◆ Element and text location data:
______________________________
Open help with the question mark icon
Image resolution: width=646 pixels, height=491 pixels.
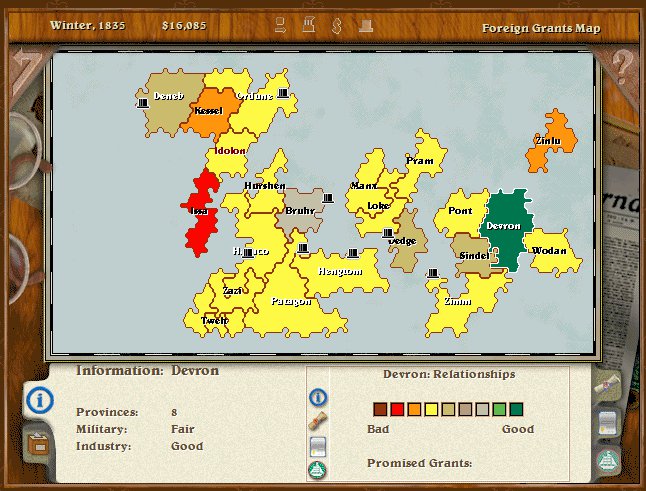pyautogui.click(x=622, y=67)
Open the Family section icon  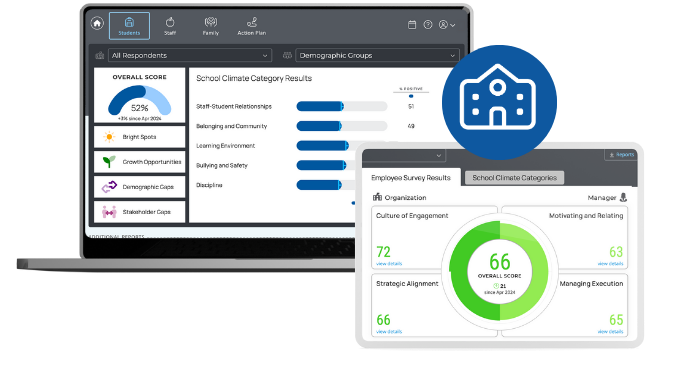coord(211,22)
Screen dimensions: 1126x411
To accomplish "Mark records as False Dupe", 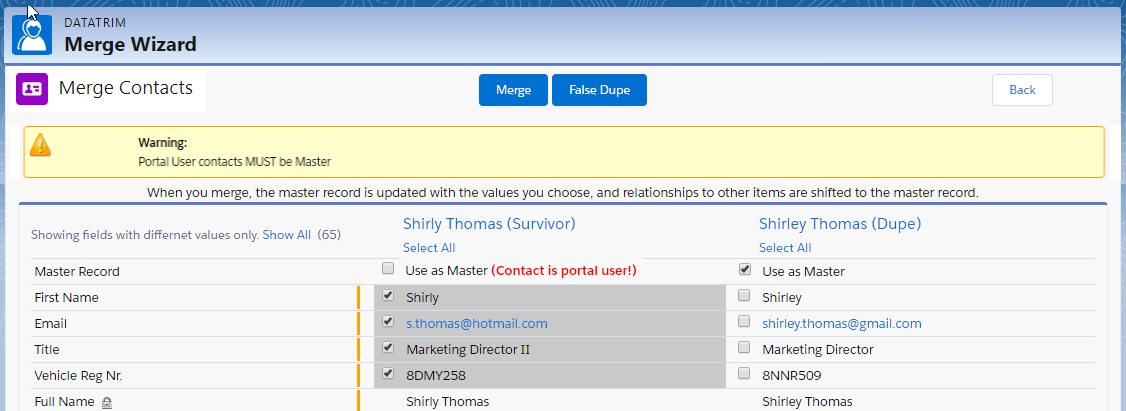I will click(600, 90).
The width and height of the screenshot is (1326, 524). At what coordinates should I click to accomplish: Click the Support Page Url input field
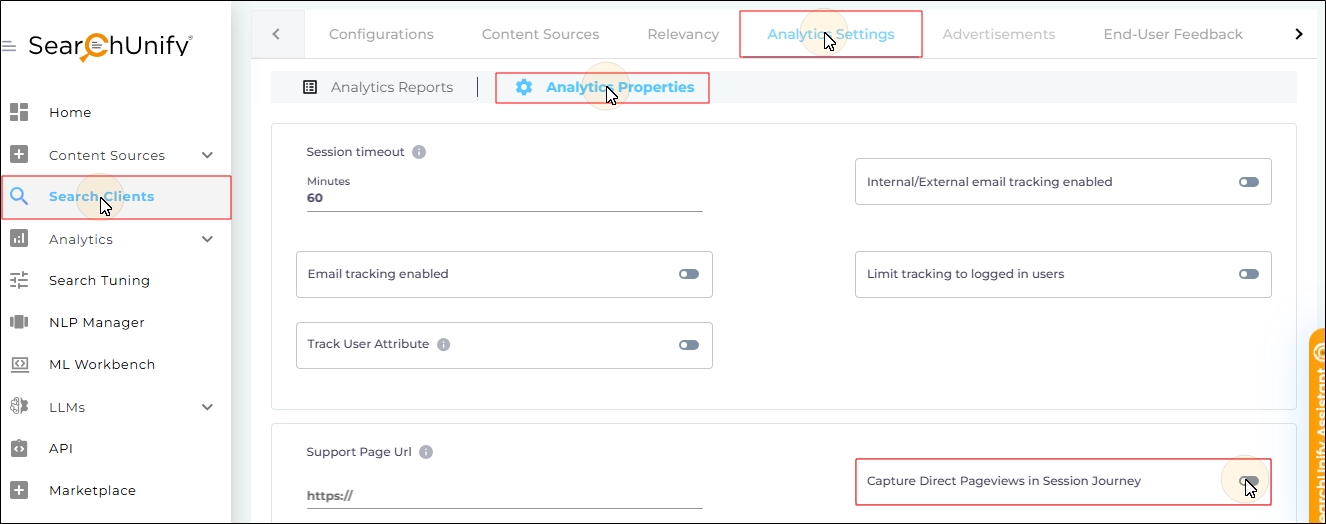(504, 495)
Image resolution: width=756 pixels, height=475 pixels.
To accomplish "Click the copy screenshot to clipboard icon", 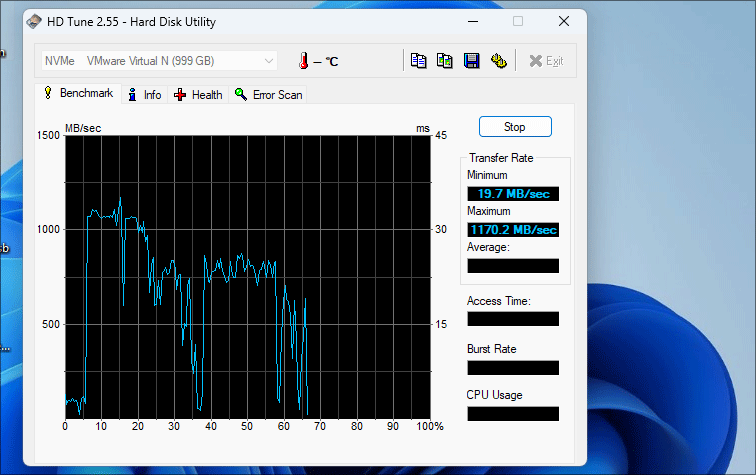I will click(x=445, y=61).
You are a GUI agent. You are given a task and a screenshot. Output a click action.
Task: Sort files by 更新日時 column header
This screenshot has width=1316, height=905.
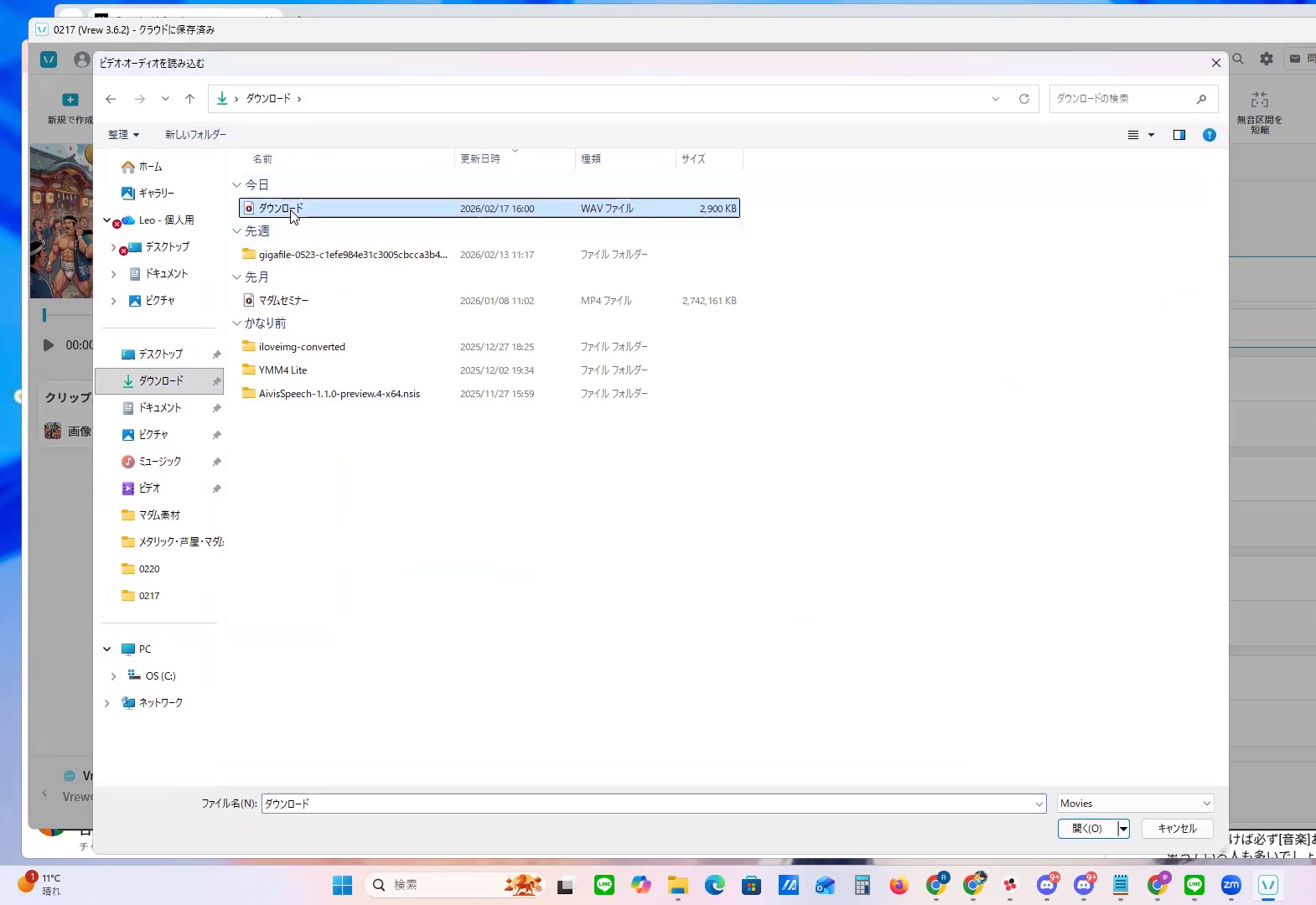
______________________________
◆ Request:
Return every line of the material above that contains the string "pixels", copying each line in full. Treat the match as case-sensitive.

◆ Output of the exercise:
Image resolution: width=646 pixels, height=491 pixels.
Image resolution: width=756 pixels, height=475 pixels.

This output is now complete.